The instrumentation from §2.3 — step, img_mean, action, reward —
becomes especially useful when you are doing a 50-episode sweep. Dump it
to a .jsonl file per episode; the file is small (a few hundred KB per
episode at 20 Hz), human-readable, and post-hoc analyzable. A useful
descriptive statistic is the step at first nonzero gripper command:
across successful episodes it is tightly distributed (gripper closes
between step 60 and 100); across failed episodes it is bimodal (either
never closes, or closes at step 5). That single statistic catches roughly
80% of the failure modes above without watching a single video.

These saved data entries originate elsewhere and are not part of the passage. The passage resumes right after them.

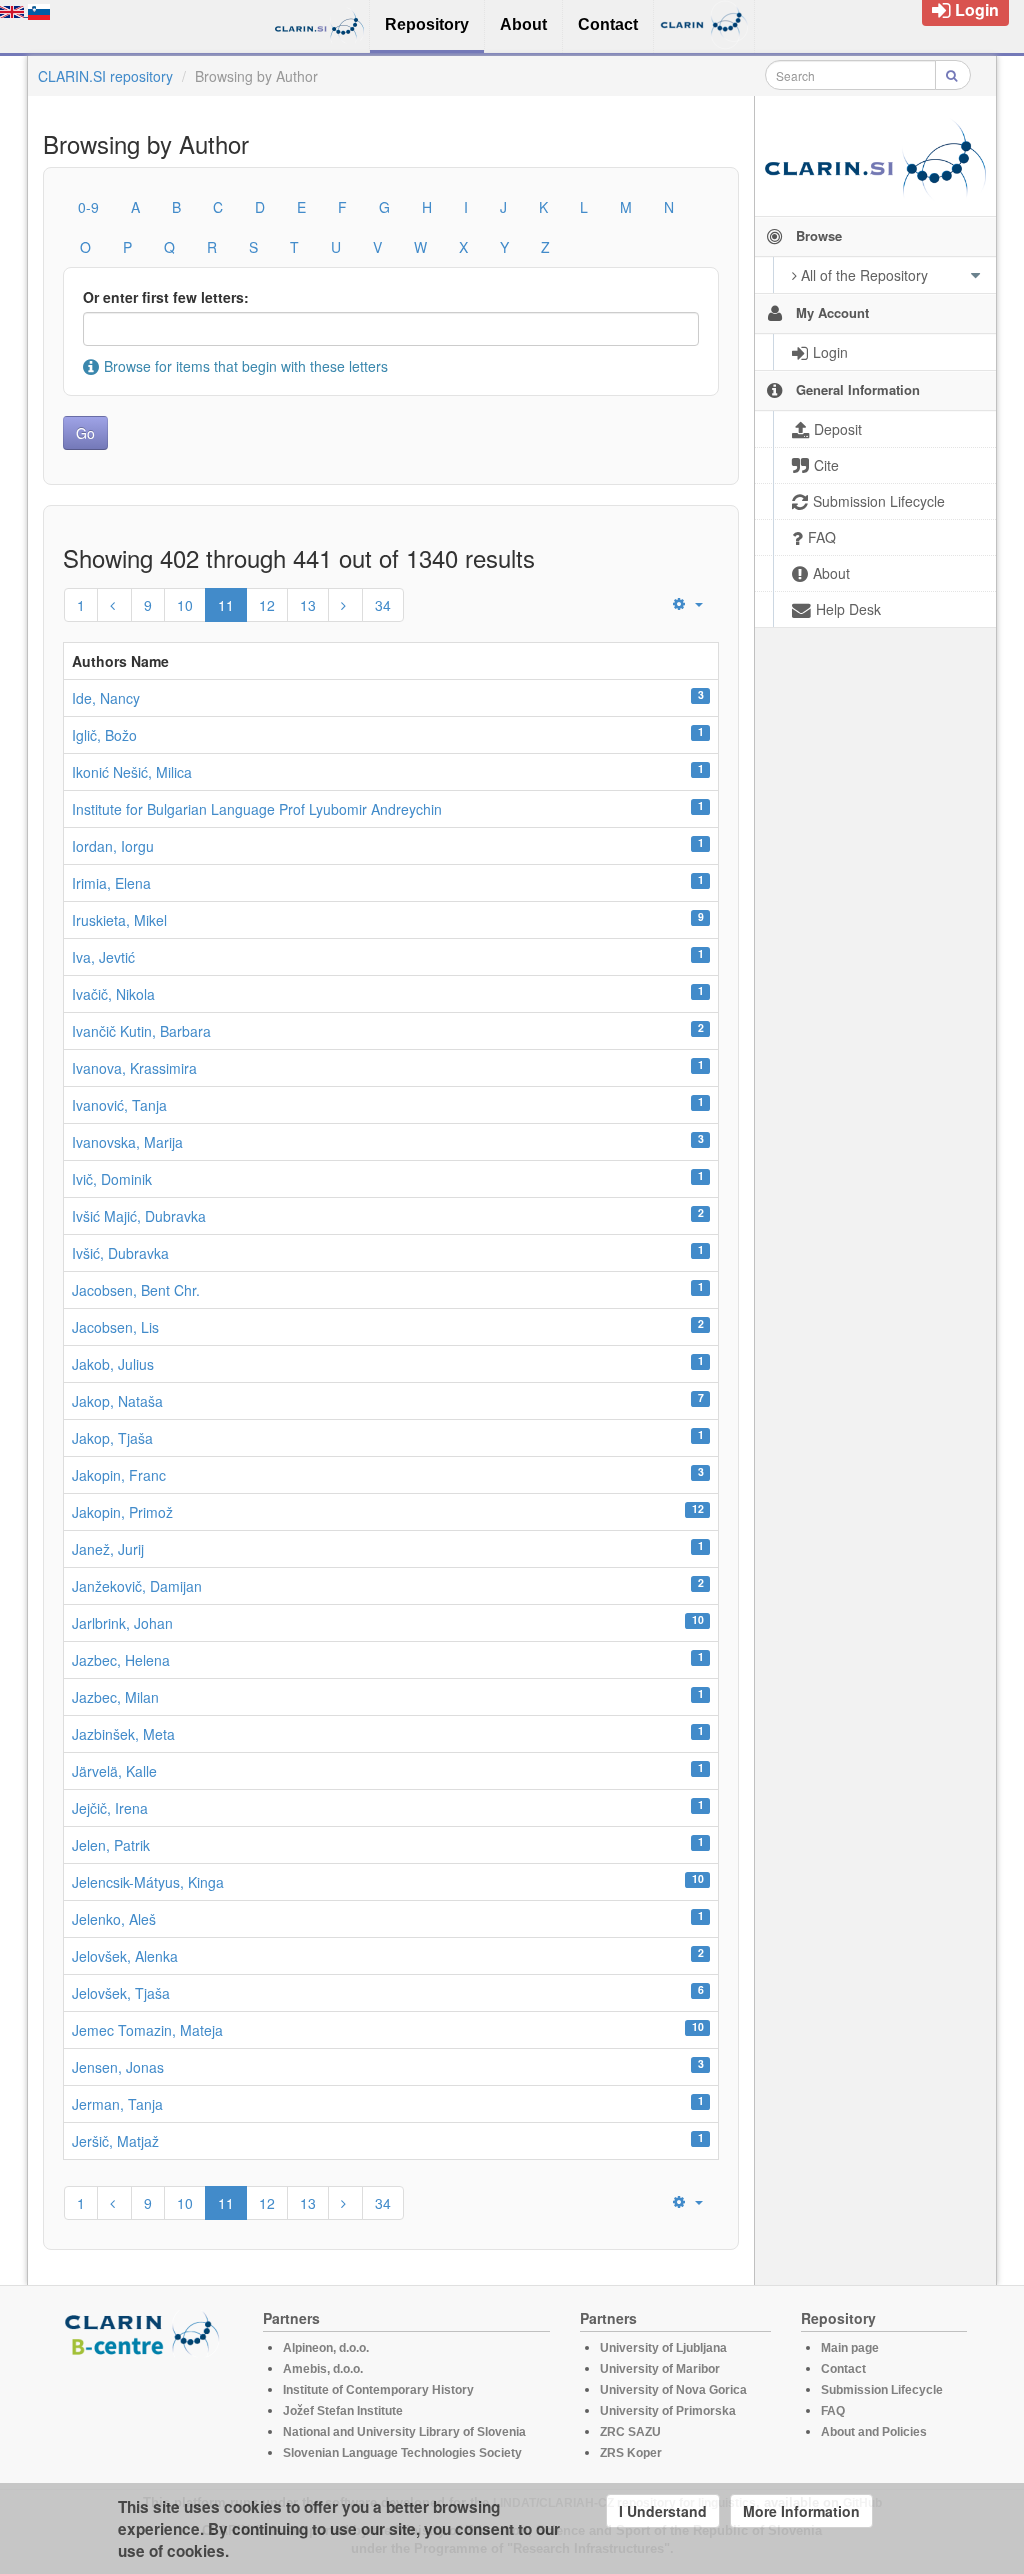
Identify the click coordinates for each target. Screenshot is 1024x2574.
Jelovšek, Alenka (125, 1956)
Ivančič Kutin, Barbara (141, 1031)
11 (226, 605)
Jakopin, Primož (122, 1512)
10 (185, 605)
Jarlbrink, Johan (122, 1623)
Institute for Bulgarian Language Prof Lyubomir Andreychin (257, 809)
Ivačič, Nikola (113, 994)
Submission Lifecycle (882, 2390)
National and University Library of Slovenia (404, 2432)
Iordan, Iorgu (113, 846)
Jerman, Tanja (117, 2104)
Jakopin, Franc (119, 1475)
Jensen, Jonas (118, 2067)
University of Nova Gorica (673, 2390)
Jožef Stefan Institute (343, 2411)
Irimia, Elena (111, 883)
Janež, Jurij (108, 1549)
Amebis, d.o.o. (323, 2369)
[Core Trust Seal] (145, 2414)
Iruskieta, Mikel (119, 920)
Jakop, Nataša (117, 1401)
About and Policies (874, 2432)
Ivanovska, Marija (127, 1142)
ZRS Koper (631, 2453)
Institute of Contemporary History (378, 2390)
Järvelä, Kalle (114, 1771)
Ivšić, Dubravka (120, 1253)
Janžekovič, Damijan (137, 1586)
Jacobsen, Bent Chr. (136, 1290)
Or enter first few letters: (166, 297)
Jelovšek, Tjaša (121, 1993)
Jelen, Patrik (111, 1845)
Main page (850, 2348)
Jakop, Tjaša (112, 1438)
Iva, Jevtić (103, 957)
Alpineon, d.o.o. (326, 2348)
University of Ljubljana (663, 2348)
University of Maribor (660, 2369)
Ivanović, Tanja (119, 1105)
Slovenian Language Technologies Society (402, 2453)
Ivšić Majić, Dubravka (139, 1216)
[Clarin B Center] (145, 2332)
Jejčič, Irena (110, 1808)
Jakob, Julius (113, 1364)
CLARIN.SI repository (105, 76)
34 (383, 605)
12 (267, 605)
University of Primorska (668, 2411)
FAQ (833, 2411)
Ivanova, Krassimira (134, 1068)
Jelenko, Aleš (114, 1919)
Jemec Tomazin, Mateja (147, 2030)
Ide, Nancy (106, 698)
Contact (843, 2369)
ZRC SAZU (630, 2432)
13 (308, 605)
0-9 (88, 207)
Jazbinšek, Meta (123, 1734)
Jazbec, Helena (121, 1660)
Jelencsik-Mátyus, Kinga (148, 1882)
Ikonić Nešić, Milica (132, 772)
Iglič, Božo (104, 735)
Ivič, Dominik (112, 1179)
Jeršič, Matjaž (115, 2141)
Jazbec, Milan (115, 1697)
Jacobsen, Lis (115, 1327)
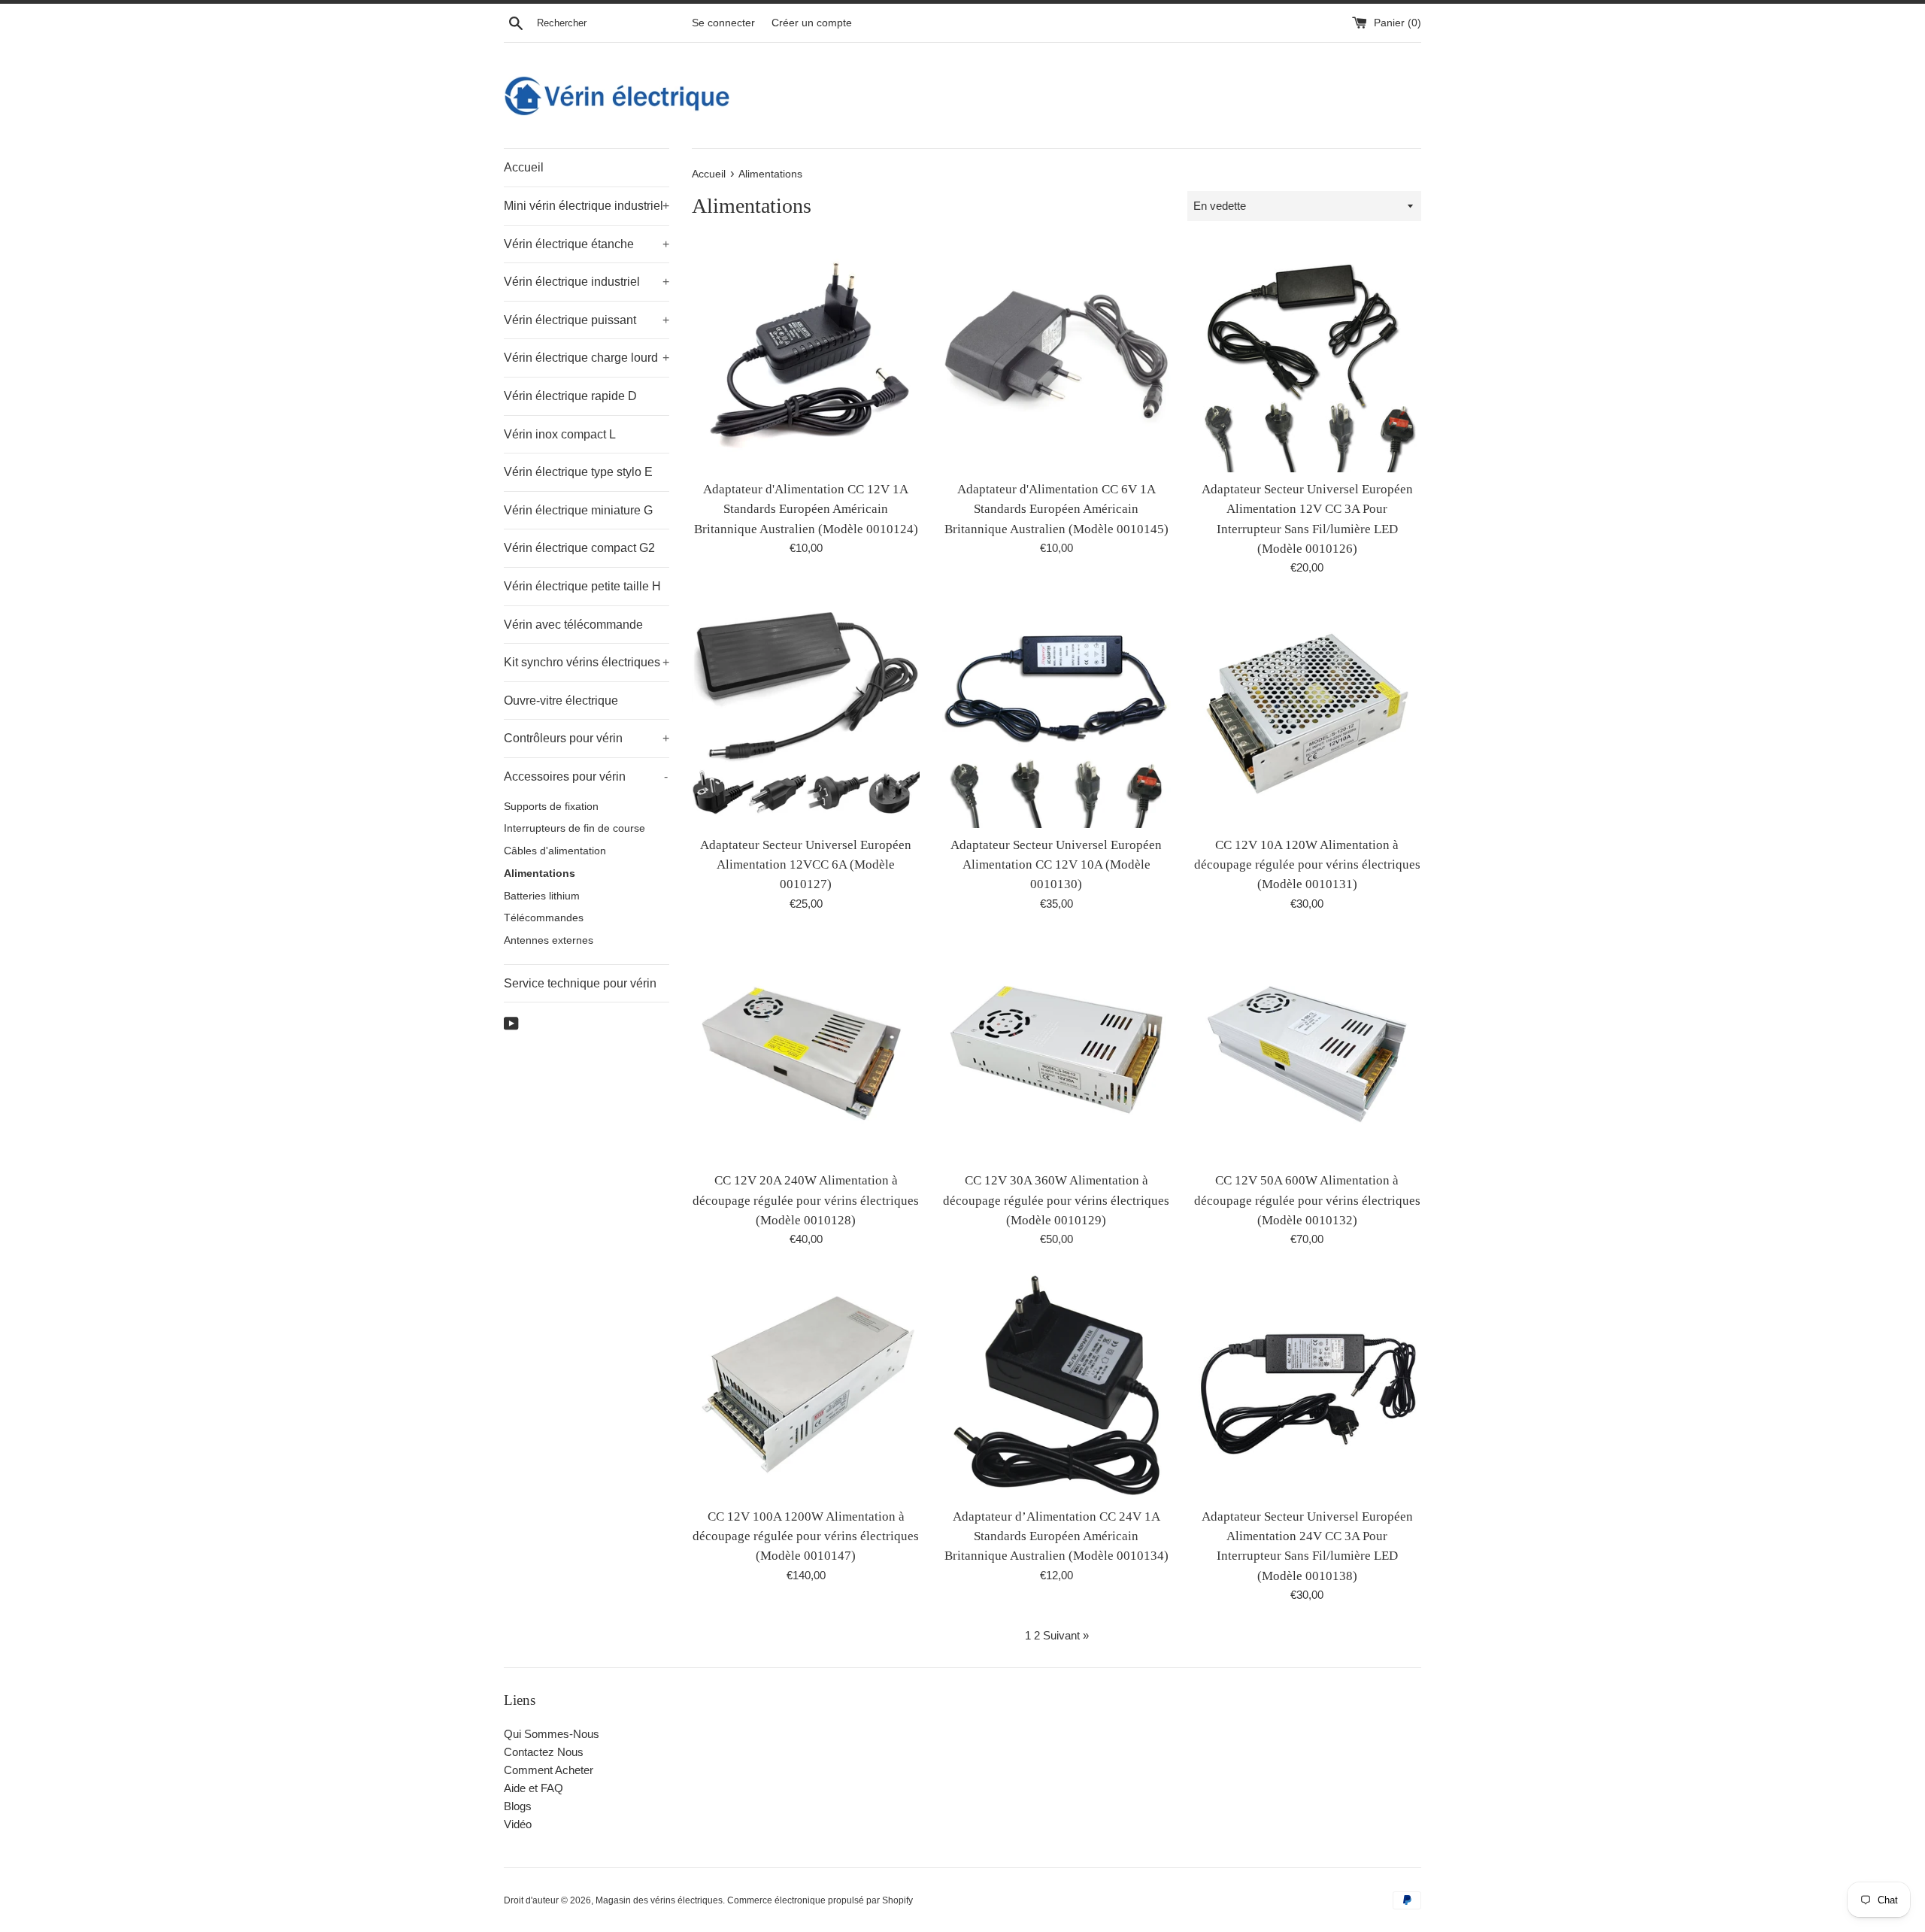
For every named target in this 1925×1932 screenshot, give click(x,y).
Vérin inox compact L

With OpenVLA working on libero_object, three named failure modes
debugged, and an honest read on where the model breaks, the remaining
question is what the rest of the book is going to do with this baseline.
§2.5 lays that out.
References
Kim et al. (2024). OpenVLA: An Open-Source Vision-Language-Action Model. arXiv:2406.09246.
Liu et al. (2023). LIBERO: Benchmarking Knowledge Transfer for Lifelong Robot Learning. arXiv:2306.03310.
O'Neill et al. (2023). Open X-Embodiment: Robotic Learning Datasets and RT-X Models. arXiv:2310.08864.
Black et al. (2024). π0: A Vision-Language-Action Flow Model for General Robot Control. arXiv:2410.24164.
Brohan et al. (2023). RT-2: Vision-Language-Action Models Transfer Web Knowledge to Robotic Control. arXiv:2307.15818.